WORK ORDER >> From the entries below, retype only the lines from the one with "This screenshot has width=1153, height=1036." through the one with "You are a GUI", exactly as written.

== DATA RECORDS ==

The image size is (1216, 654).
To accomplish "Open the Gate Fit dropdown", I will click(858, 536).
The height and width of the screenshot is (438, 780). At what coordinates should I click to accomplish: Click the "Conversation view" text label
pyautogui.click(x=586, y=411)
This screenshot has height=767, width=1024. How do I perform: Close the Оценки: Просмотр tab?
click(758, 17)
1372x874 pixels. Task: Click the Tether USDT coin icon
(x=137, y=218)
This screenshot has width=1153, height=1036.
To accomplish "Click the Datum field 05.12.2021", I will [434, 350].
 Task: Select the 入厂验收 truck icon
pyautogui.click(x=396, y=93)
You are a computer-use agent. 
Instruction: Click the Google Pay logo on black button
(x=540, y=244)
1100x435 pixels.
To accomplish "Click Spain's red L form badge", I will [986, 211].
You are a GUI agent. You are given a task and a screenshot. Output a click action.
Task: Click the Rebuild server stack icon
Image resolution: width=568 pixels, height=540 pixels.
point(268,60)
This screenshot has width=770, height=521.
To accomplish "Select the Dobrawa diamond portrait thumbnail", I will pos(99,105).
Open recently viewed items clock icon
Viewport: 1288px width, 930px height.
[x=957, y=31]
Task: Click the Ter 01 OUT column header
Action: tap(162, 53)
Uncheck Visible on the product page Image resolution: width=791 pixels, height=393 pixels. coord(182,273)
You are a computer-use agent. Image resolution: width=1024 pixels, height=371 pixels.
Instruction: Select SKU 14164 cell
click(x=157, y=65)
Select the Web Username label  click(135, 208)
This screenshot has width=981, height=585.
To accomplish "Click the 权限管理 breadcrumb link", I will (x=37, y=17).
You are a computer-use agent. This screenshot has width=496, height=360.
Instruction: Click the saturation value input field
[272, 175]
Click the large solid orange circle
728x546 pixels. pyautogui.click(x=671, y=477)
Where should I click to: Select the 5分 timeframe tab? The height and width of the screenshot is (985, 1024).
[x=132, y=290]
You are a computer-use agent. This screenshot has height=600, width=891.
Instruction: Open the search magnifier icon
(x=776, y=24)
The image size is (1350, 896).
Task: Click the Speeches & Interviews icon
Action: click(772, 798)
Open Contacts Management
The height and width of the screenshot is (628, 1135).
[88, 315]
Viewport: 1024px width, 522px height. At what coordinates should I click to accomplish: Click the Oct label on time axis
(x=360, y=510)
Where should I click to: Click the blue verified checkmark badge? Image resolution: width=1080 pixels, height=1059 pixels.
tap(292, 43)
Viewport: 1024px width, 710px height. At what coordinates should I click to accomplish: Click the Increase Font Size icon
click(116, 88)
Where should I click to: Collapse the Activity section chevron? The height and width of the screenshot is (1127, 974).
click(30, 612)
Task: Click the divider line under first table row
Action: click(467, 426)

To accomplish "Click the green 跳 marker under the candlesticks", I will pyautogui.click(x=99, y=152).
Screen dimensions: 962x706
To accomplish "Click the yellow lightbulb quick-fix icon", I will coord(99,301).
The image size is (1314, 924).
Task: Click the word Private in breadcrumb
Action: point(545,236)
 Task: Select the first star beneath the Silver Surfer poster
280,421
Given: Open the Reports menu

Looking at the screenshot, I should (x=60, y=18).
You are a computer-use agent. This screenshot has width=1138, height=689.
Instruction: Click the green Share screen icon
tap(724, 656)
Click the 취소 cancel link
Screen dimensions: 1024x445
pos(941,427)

===

SOLVED PROBLEM >>
This screenshot has width=1153, height=1036.
To accomplish "Click the Datum field 05.12.2021", I will [434, 350].
 Task: Select the 入厂验收 truck icon
pyautogui.click(x=396, y=93)
You are a computer-use agent. 
Instruction: Click the Google Pay logo on black button
(x=540, y=244)
1100x435 pixels.
To accomplish "Click Spain's red L form badge", I will [986, 211].
You are a GUI agent. You are given a task and a screenshot. Output a click action.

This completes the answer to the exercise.